[start]
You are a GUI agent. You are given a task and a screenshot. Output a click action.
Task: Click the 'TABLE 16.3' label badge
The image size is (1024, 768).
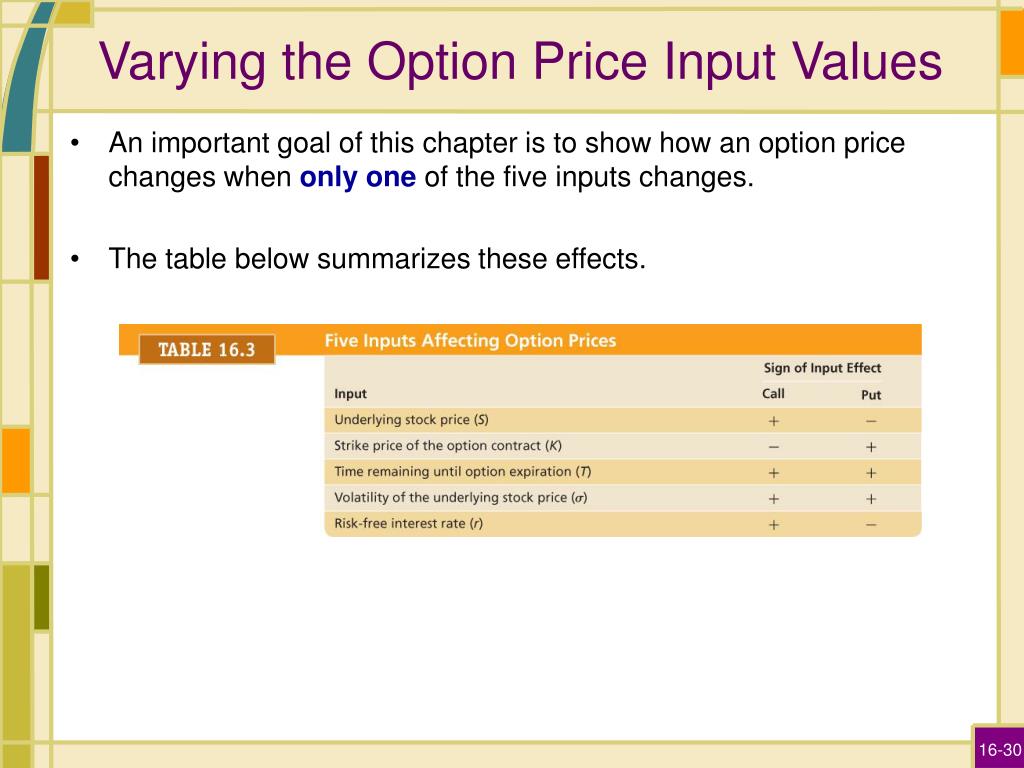206,349
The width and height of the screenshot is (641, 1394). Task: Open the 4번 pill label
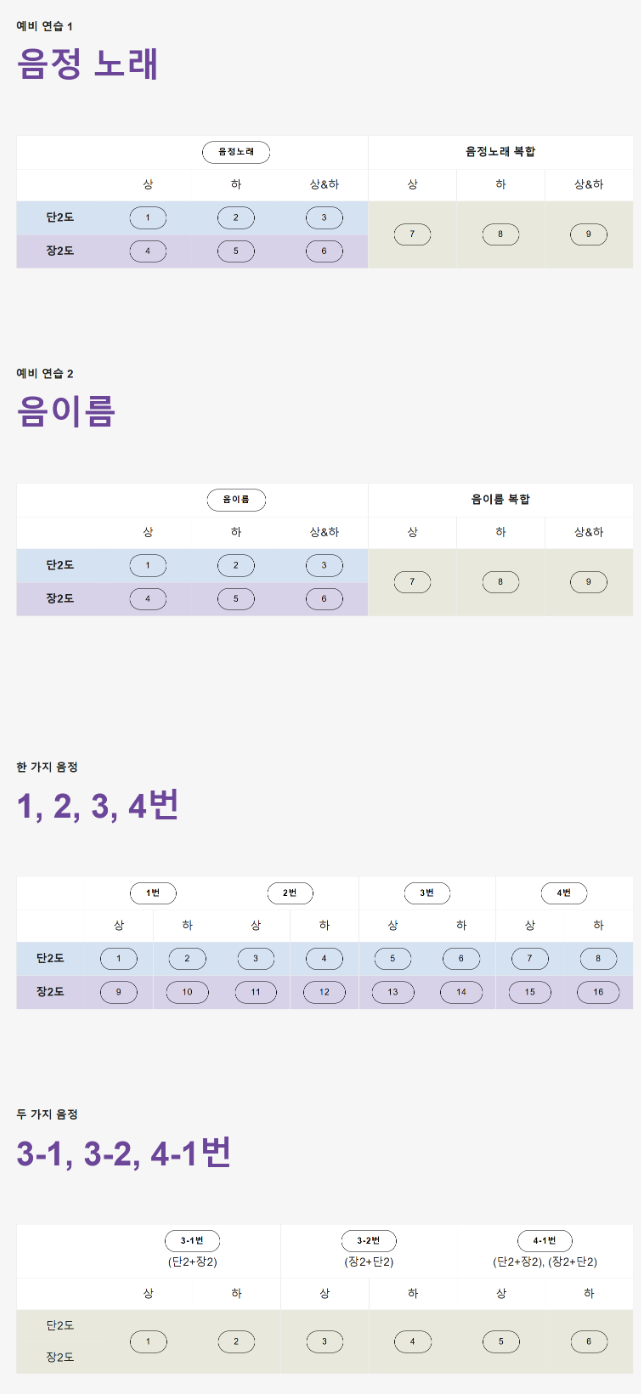tap(564, 893)
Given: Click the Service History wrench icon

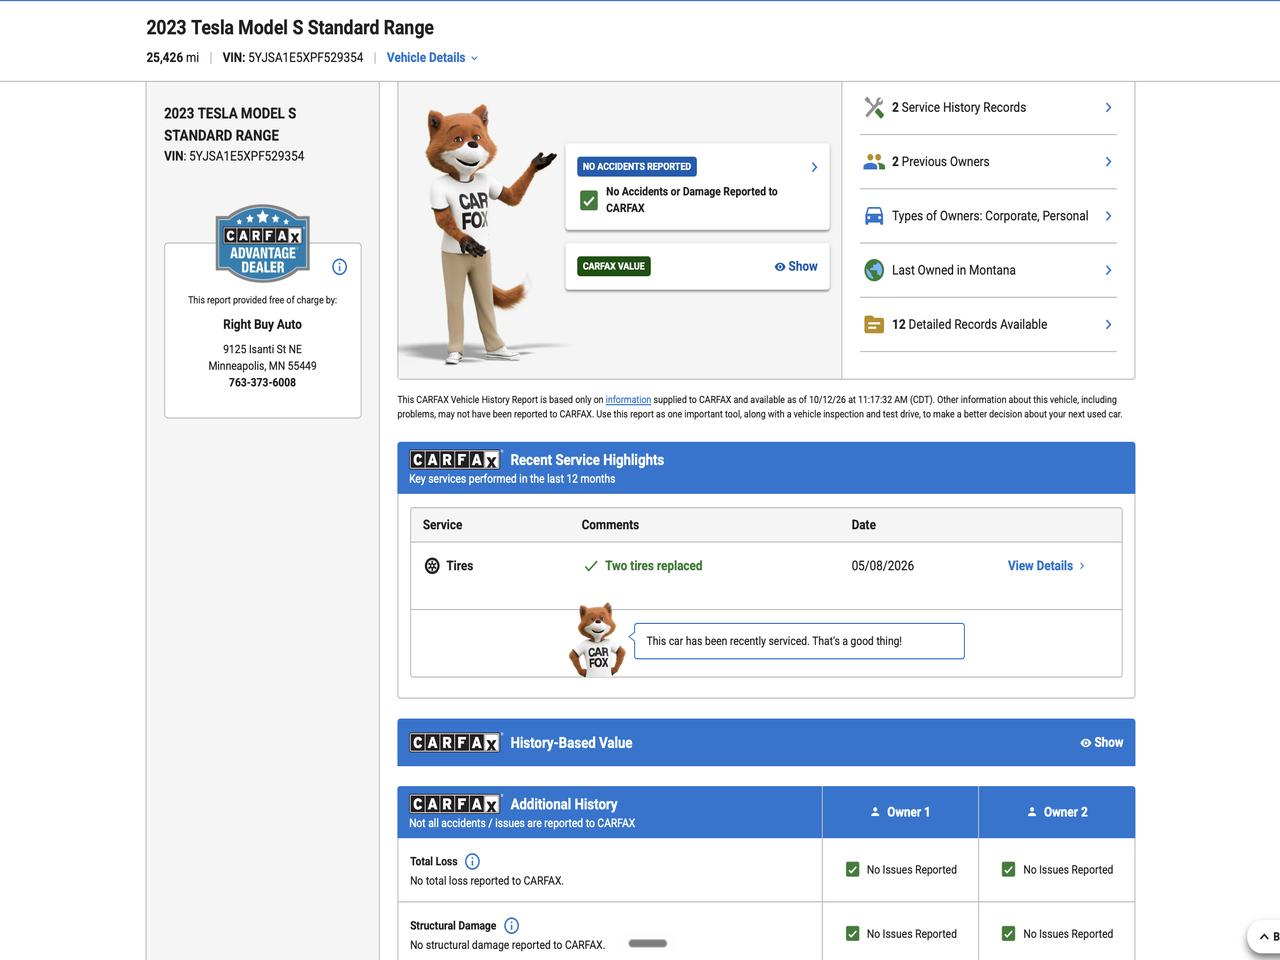Looking at the screenshot, I should 874,107.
[end]
What is required:
Count the lines in the entries that contain the word "label". Give only the number.

Exercise answer:
2